Specifying hierarchical HMMs is analogously, except that new parameters can be specified (for example period, see below) and some parameters now can be specified for both hierarchies.

controls <- list(
  hierarchy = TRUE,
  horizon   = c(100, 10),
  sdds      = c("t(df = 1)", "t(df = Inf)"),
  period    = "m"
)
set_controls(controls)
#> fHMM controls:
#> * hierarchy: TRUE 
#> * data type: simulated 
#> * number of states: 2 2 
#> * sdds: t(df = 1) t(df = Inf) 
#> * number of runs: 100

The help page of the set_controls() function provides an overview of all possible specifications.

?set_controls
set_controls R Documentation

Set and check controls

Arguments

controls

A list of controls. Either none, all, or selected parameters can be specified. Unspecified parameters are set to default values (the values in brackets). If hierarchy = TRUE, parameters with a (*) must be a vector of length 2, where the first entry corresponds to the coarse-scale and the second entry to the fine-scale layer.

  • hierarchy (FALSE): A boolean, set to TRUE for an hierarchical HMM.

  • states (*) (2): The number of states of the underlying Markov chain.

  • sdds (*) (“t(df = Inf)”): Specifying the state-dependent distribution, one of “t”, or “gamma” (the gamma distribution), or “lnorm” (the log-normal distribution). You can fix the parameters (mean mu, standard deviation
    codesigma, degrees of freedom df) of these distributions, e.g. “t(df = Inf)” or “gamma(mu = 0, sigma = 1)”, respectively.
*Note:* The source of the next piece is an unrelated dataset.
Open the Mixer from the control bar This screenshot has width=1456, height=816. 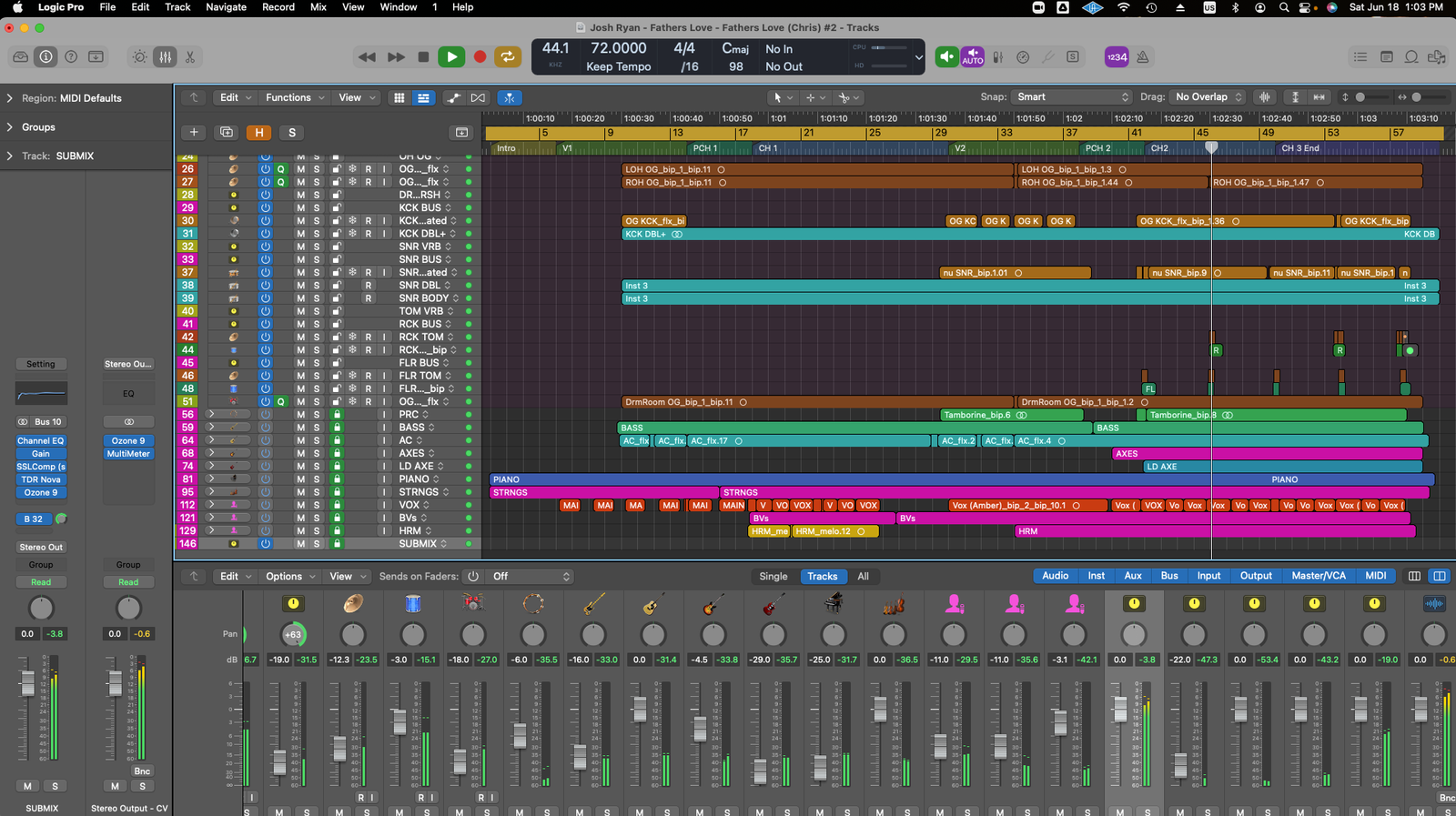pos(165,57)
To fix different values of one parameter for different states, separate by “|”, e.g. “t(mu = -1|1)”.

  • horizon (*) (100): A numeric, specifying the length of the time horizon. The first entry of horizon is ignored if data is specified.
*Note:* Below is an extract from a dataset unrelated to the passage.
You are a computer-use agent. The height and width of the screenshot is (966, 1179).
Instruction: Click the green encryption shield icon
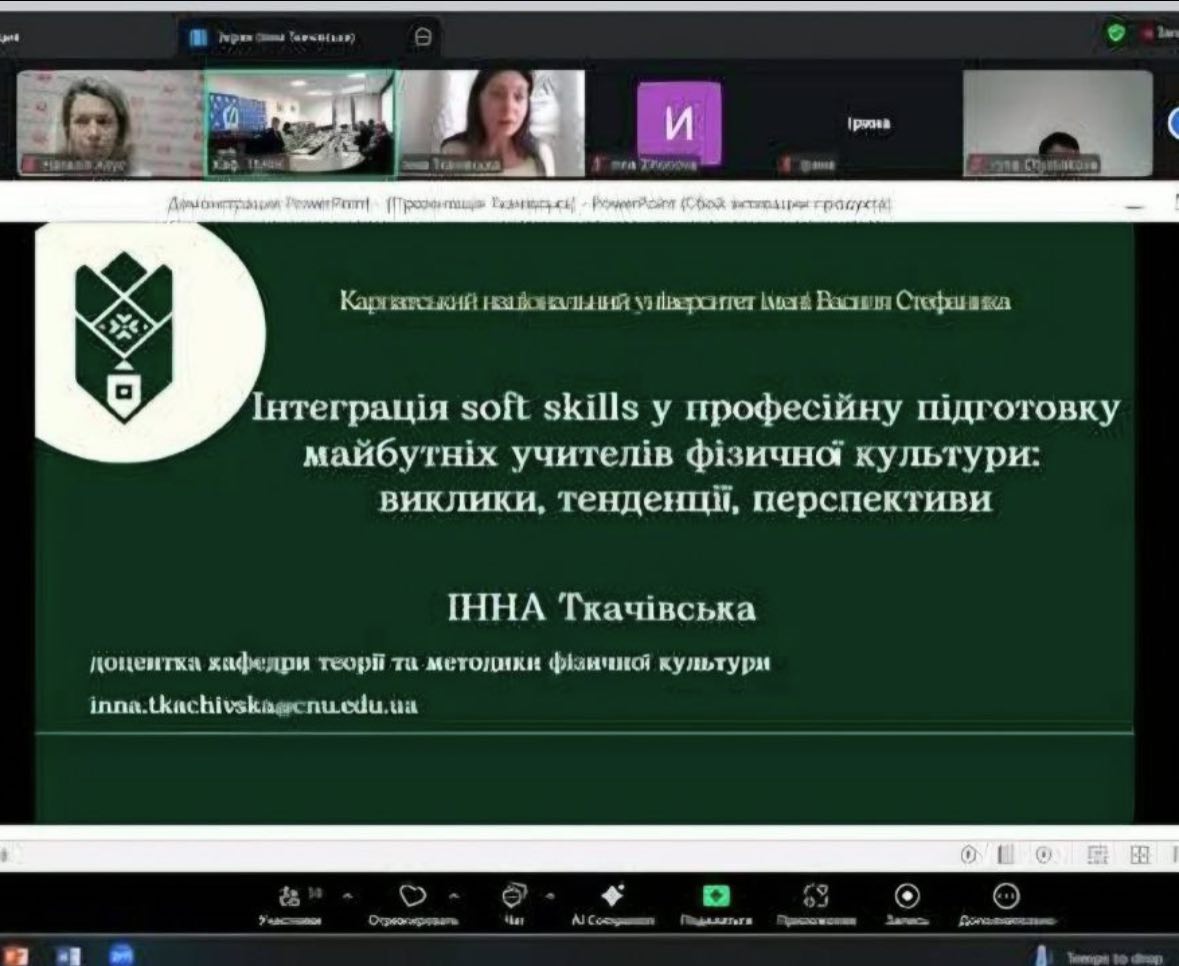[x=1115, y=33]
  • period (“m”): Only relevant if hierarchy = TRUE and horizon[2] = NA_integer_. In this case, it specifies a flexible, periodic fine-scale time horizon and can be one of

    • “w” for a week,

    • “m” for a month,

    • “q” for a quarter,

    • “y” for a year.

  • data (NA): A list of controls specifying the data. If data = NA, data gets simulated. Otherwise:

    • file (*): A character, the path to a .csv-file with financial data, which must have a column named date_column (with dates) and data_column (with financial data).
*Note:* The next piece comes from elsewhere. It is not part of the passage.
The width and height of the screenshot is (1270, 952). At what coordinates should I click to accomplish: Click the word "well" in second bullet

    • date_column (*) (“Date”): A character, the name of the column in file with dates. Can be NA_character_ in which case consecutive integers are used as time points.

    • data_column (*) (“Close”): A character, the name of the column in file with financial data.

    • from (NA_character_): A character of the format “YYYY-MM-DD”, setting a lower data limit. No lower limit if from = NA_character_. Ignored if controls\(data\)date_column is NA.

    • to (NA_character_): A character of the format “YYYY-MM-DD”, setting an upper data limit. No upper limit if from = NA_character_. Ignored if controls\(data\)date_column is NA_character_.

    • logreturns (*) (FALSE): A boolean, if TRUE the data is transformed to log-returns.

    • merge (function(x) mean(x)): Only relevant if hierarchy = TRUE. In this case, a function, which merges a numeric vector of fine-scale data x into one coarse-scale observation. For example,

      • merge = function(x) mean(x) defines the mean of the fine-scale data as the coarse-scale observation,

      • merge = function(x) mean(abs(x)) for the mean of the absolute values,

      • merge = function(x) (abs(x)) for the sum of of the absolute values,

      • merge = function(x) (tail(x,1)-head(x,1))/head(x,1) for the relative change of the first to the last fine-scale observation.

  • fit: A list of controls specifying the model fitting:

    • runs (100): An integer, setting the number of optimization runs.

    • origin (FALSE): A boolean, if TRUE the optimization is initialized at the true parameter values. Only for simulated data. If origin = TRUE, this sets run = 1 and accept = 1:5.

    • accept (1:3): An integer (vector), specifying which optimization runs are accepted based on the output code of nlm.

    • gradtol (1e-6): A positive numeric value, passed on to nlm.

    • iterlim (200): A positive integer, passed on to nlm.

    • print.level (0): One of 0, 1, and 2, passed on to nlm.

    • steptol (1e-6): A positive numeric value, passed on to nlm.